I hold my breath until it burns my lungs. Even after I lower the paper, that word—hello—hangs in front of my eyes in the dark, like the afterimage of a camera flash. I turn toward the door.

“Hello? Is someone out there? Can you hear me?”

Silence. I wait, itching with impatience, trying not to look behind me down the stairs where the shadows are growing long. I haven’t forgotten about what I’d glimpsed in the corner, that thick nest of tangled hair, a gummy slot where a mouth should be.

“Did you want to talk to me? Can you answer?”

Silence. Irritation gathers like dust in my throat. I peer through the keyhole but see only the grimy wallpaper of the opposite wall.

“If you can hear me, then please help. My name is Hazel Maddon. I’m being held here against my will. I’m cold and I’m sick and I need a doctor. Do you understand? Please?”

A shadow flickers beneath the door. Then, a soft voice. A woman maybe, or a young girl. It’s hard to tell.

“The beginning is always today,” she tells me, and there’s something about it—that insipid, New Age wisdom—that almost stuns me into laughter. Instead, I decide to humor her, because what other choice do I have?

“Those are wise words.”

“There’ll be more tomorrow. Then more the day after.” Her voice is muffled. It takes me a moment to realize she is chewing.

“Are you eating?”

“Bread. Jam.”

“That sounds good.” I’m not trying to flatter her here; I really mean it. I’d take anything right now except a fucking cereal bar. “I used to have jam and peanut butter sandwiches when I was a little g—”

“You nearly broke down the door. I heard you! Bang! Bang! Bang! All the way from the upstairs!” When she laughs, it sounds so merry. “Were you trying to get out?”

“Yes! Yes, can you help me?”

“Oh no. That wouldn’t be safe.”

“Why not?”

“Because you’re sick.”

I stare at the door, feeling like I’m going crazy. My voice hardens. “You’re safer in here with me than out there with him, I promise you.”

She giggles again. It’s a young, naive sound. “They all say that. Then he pulls all the devils out of their heads. Hey, look at this. Is this you?”

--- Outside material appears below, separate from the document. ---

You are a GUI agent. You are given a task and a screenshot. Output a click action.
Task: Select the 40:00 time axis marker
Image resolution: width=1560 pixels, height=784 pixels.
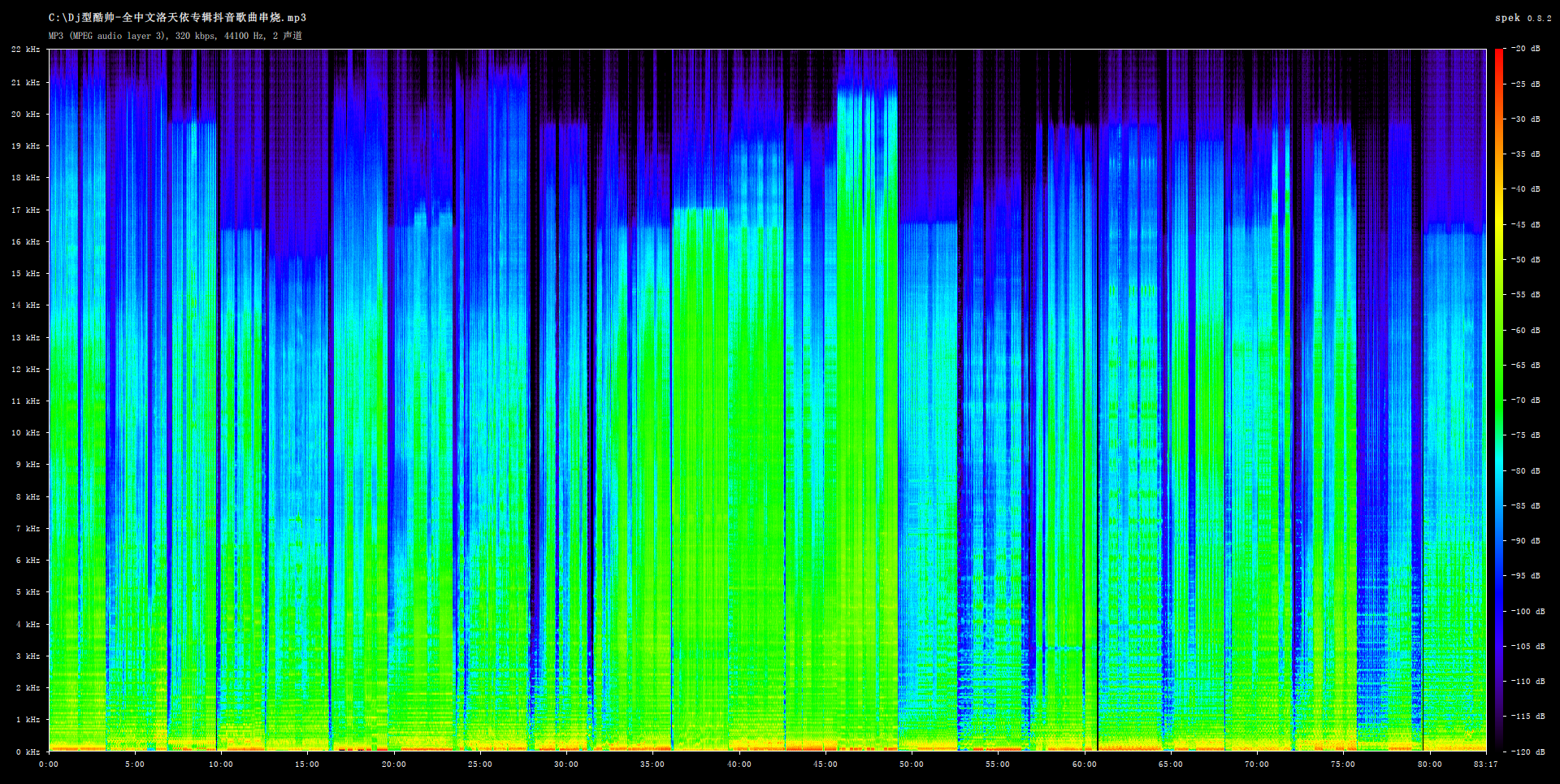739,765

The change in conversation is so jarring that I can only stare as something else is slid beneath the door. Another letter, I assume, but it isn’t. It is a photograph, folded to the size of a credit card. I know what it is immediately, because it is mine. I bristle with annoyance, which is such a futile emotion considering my situation, but there it is.

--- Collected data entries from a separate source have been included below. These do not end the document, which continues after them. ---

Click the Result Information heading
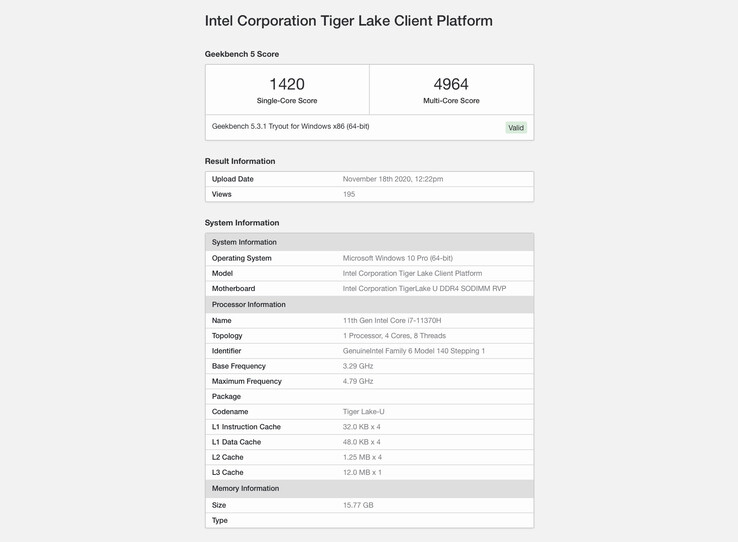Image resolution: width=738 pixels, height=542 pixels. 240,161
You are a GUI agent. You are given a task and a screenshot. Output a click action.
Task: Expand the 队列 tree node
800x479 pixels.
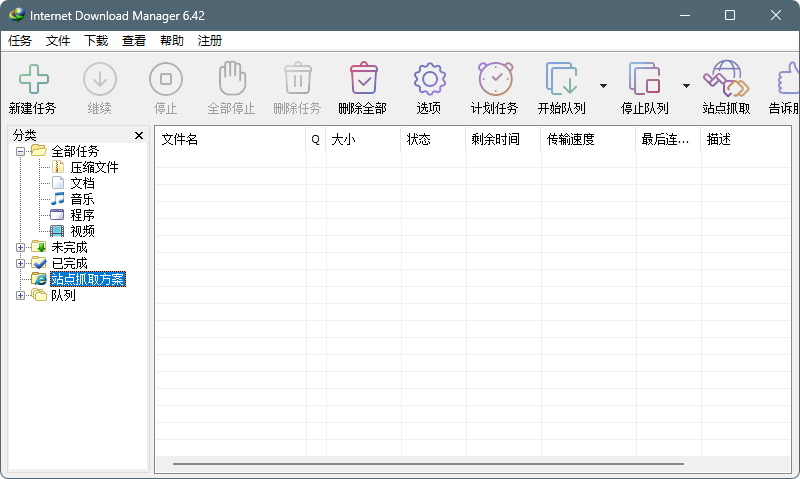(x=21, y=295)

“Have you been going through my purse?”

“Who are these children?”

My mother had given me this picture a couple of years ago.Justso you don’t forget what they look like, she’d fussed, passing it furtively over the table like it was money for drugs. It was taken in my parents’ back garden and shows Cathy and her two boys in front of a large rhododendron bush, flowers bright, vivid as gossip. I’d kept it in my purse ever since, because looking at it made my heart ache with dreadful longing. Bitter as a pill stuck in my throat, slowly dissolving.

“The woman there is my sister, Cathy. Those two boys are her sons. Danny, he’s the oldest, and Scout is the baby.”

I try to pick up the photograph but there is resistance from the other side, as if she is holding on to it.

“You got any other sisters?”

A mass of skin and bone and hair. No teeth.